Not really, when you’re walking through them with your Savior, who has already made that
journey before you. Folks, death is not truly an enemy to someone who knows Jesus Christ,
Who is the resurrection and the life. Death was part of the consequence of sin, but it wasn’t just
a punishment, it was also a gift so that you and I would not be trapped in this sinful, pain
infested body forever. I don’t know about you folks, but when the day comes I for one am
going to be glad to shed this shell. Death will release us to live forever without the
consequences of sin and it’s temptations…where
Slide: “Now the dwelling of God is with men, and he will live with them. They will be his
people, and God himself will be with them and be their God. 4 He will wipe every tear from
their eyes. There will be no more death or mourning or crying or pain, for the old order of
things has passed away.” (Revelation 21:3–4 NIV)

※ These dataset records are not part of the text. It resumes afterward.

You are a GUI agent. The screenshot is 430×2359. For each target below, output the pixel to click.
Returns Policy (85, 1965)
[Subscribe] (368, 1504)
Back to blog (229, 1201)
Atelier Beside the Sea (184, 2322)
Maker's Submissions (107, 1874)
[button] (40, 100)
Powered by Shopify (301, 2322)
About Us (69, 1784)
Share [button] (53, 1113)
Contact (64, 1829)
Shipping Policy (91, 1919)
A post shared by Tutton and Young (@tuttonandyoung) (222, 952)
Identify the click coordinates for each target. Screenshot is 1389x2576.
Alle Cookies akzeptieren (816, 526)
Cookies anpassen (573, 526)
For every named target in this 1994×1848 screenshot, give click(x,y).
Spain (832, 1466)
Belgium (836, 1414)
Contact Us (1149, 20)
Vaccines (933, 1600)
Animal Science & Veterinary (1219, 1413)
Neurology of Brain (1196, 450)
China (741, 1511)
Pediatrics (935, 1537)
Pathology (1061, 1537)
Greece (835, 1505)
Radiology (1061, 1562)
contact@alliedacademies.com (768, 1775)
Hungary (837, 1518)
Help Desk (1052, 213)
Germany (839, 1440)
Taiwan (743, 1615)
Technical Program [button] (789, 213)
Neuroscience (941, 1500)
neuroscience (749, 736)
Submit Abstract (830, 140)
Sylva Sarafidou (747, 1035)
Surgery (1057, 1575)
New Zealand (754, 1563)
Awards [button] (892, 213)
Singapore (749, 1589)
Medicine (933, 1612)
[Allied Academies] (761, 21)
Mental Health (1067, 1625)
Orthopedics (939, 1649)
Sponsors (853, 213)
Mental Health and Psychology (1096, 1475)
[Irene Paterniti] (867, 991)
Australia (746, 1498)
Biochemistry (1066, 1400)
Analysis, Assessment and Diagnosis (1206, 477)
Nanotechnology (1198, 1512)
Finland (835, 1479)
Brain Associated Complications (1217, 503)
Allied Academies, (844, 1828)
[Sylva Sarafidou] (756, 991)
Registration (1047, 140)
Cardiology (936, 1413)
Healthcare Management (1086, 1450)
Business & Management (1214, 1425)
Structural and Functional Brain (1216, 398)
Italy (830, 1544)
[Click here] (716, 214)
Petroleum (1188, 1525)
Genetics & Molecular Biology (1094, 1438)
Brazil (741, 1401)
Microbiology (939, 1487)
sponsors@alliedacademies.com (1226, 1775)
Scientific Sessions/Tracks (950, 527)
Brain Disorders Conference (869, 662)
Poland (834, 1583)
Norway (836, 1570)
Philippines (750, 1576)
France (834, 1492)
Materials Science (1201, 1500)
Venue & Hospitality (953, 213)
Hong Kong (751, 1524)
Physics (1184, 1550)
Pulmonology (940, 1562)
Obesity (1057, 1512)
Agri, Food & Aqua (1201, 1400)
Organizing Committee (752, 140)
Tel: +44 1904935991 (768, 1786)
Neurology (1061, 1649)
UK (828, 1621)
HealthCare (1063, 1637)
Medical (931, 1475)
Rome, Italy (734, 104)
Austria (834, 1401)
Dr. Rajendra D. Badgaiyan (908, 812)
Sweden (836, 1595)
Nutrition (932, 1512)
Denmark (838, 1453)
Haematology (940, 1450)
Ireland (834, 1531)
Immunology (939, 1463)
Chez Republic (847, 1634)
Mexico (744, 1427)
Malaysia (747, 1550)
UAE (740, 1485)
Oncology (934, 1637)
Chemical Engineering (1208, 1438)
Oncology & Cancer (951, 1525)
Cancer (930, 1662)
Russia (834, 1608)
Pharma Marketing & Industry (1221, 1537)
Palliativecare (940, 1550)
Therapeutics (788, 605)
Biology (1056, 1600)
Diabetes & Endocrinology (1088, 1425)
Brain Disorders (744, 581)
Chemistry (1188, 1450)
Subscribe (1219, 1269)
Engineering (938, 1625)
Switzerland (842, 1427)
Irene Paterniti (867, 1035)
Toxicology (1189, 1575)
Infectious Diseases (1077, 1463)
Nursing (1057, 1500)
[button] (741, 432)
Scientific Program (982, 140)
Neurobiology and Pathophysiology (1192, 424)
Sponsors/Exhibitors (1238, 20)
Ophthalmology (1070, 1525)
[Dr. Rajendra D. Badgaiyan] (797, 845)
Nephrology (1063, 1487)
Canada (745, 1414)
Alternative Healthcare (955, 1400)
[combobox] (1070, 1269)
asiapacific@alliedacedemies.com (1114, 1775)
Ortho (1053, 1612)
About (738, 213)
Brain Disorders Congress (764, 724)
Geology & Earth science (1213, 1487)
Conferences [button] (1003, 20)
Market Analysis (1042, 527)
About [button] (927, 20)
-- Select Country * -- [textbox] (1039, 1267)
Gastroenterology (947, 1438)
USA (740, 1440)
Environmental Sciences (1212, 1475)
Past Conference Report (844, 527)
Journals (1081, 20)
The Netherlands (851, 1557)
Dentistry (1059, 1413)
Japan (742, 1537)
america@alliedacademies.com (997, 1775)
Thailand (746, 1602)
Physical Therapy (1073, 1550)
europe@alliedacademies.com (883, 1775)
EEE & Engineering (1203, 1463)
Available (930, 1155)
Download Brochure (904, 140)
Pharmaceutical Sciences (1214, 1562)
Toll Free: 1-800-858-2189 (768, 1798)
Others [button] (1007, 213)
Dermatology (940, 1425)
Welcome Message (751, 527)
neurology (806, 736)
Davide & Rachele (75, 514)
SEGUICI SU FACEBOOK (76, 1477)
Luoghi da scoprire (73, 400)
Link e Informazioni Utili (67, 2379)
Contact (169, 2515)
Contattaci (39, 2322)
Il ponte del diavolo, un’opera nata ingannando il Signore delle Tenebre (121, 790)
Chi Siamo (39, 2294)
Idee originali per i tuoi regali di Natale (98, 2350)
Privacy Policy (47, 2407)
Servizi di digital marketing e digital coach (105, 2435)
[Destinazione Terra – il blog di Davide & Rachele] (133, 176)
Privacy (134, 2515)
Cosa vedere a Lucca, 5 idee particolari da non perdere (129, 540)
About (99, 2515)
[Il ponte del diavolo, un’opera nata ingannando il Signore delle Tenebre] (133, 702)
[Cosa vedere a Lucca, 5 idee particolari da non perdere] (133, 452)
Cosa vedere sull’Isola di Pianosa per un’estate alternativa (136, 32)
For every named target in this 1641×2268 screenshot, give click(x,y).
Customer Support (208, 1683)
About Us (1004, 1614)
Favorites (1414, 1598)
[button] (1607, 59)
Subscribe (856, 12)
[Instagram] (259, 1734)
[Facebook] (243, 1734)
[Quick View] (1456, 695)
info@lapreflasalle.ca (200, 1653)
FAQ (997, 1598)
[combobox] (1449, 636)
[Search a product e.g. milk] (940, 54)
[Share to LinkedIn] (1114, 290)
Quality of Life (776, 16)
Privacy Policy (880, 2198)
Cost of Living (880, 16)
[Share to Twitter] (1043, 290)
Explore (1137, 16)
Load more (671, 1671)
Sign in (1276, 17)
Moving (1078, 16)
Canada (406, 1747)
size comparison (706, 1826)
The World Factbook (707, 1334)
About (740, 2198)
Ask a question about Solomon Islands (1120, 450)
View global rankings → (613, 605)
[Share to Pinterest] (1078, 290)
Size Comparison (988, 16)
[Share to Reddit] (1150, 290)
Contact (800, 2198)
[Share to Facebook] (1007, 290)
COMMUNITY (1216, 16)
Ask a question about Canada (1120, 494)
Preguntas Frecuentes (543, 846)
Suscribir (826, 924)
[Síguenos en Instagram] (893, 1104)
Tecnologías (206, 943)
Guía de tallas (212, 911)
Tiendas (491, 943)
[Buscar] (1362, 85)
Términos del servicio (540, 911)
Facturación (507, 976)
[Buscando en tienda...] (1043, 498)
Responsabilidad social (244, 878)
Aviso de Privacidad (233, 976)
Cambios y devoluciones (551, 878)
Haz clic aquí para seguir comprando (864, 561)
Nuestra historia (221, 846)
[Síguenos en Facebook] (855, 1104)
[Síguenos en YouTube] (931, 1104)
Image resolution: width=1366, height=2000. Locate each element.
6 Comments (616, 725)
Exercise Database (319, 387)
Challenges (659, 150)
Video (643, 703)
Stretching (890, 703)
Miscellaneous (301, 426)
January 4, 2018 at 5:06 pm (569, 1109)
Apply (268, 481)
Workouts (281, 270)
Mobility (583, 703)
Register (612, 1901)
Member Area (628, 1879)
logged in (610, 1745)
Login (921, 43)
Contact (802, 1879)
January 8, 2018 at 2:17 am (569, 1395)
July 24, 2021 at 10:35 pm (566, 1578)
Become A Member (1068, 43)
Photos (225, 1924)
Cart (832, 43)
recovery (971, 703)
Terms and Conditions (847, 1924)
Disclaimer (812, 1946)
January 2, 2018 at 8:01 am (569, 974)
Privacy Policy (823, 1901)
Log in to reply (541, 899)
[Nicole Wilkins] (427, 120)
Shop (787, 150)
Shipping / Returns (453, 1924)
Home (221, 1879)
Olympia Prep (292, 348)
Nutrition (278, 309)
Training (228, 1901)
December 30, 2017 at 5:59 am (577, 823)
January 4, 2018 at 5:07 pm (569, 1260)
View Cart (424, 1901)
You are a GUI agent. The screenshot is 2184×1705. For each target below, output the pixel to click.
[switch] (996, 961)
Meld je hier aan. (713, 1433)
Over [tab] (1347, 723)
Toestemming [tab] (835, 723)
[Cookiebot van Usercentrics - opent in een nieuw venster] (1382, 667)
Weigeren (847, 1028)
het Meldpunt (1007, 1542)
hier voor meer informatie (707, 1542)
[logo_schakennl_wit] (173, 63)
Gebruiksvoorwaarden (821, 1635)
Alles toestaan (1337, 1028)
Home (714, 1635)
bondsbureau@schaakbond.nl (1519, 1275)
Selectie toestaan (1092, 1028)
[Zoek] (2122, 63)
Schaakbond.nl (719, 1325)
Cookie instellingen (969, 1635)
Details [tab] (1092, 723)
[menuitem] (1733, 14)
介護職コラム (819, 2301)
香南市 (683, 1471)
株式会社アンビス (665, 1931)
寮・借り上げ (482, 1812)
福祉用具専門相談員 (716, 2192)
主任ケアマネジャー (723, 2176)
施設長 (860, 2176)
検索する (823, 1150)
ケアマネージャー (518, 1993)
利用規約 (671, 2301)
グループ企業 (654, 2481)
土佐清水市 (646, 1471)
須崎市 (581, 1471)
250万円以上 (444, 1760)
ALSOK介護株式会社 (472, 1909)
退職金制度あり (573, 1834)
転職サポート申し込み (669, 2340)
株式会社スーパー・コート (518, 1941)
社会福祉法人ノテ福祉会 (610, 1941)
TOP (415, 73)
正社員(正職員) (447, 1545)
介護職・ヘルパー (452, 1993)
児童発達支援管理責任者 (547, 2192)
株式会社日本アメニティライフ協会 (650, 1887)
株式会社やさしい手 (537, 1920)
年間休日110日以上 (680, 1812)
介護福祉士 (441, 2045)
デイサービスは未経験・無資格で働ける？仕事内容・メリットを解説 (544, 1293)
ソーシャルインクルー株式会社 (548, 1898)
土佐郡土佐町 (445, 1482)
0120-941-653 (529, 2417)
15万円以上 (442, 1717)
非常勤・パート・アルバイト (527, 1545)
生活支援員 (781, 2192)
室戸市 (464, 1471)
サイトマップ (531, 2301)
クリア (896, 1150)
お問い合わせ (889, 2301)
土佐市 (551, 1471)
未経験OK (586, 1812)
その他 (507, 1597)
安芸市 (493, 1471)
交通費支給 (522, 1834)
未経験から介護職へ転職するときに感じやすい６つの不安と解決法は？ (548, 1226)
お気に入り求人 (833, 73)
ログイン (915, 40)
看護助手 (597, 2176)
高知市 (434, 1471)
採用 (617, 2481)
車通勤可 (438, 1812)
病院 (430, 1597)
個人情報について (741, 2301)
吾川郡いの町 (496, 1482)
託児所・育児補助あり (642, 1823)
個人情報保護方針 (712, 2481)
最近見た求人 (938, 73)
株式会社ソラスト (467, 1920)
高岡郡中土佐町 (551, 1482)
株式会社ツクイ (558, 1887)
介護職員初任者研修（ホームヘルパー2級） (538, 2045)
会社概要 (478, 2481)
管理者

Next week we’re going to celebrate Mother’s Day. And I don’t like it that I don’t have my
Mom to call or visit or write. But I do like the example she left to our family, the character she
developed, the faith she displayed and the way she released her tired body into the hand of God
with her last words “I just want to go home now and be with Jesus.” She got her wish and I’m
glad for her. And I’ll see her again…and it is my goal to take all of you with me – (don’t get
nervous…not right away… – in God’s way and time, of course). So that one day, when we’re
done with all the questions and all the suffering of this life, we too will see our Savior, Jesus
face to face and all of our questions will fade away into the Joy of Jesus. Amen.